Entries provided.
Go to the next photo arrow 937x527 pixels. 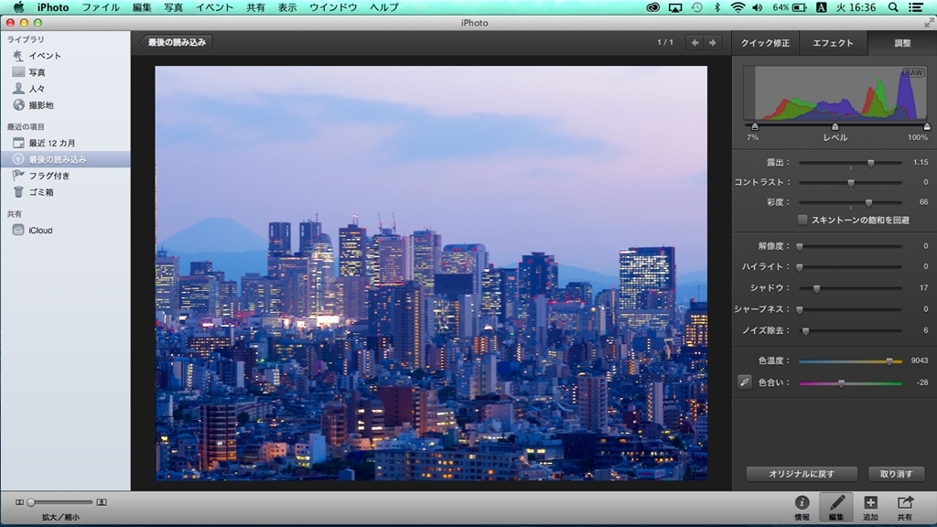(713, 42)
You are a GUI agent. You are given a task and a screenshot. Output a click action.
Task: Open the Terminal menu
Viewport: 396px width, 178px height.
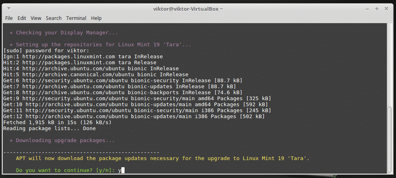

--

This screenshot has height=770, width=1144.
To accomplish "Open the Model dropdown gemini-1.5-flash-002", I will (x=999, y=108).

Task details. Write down how many lines above contain the string "height", and nothing besides.

Result of the task. 2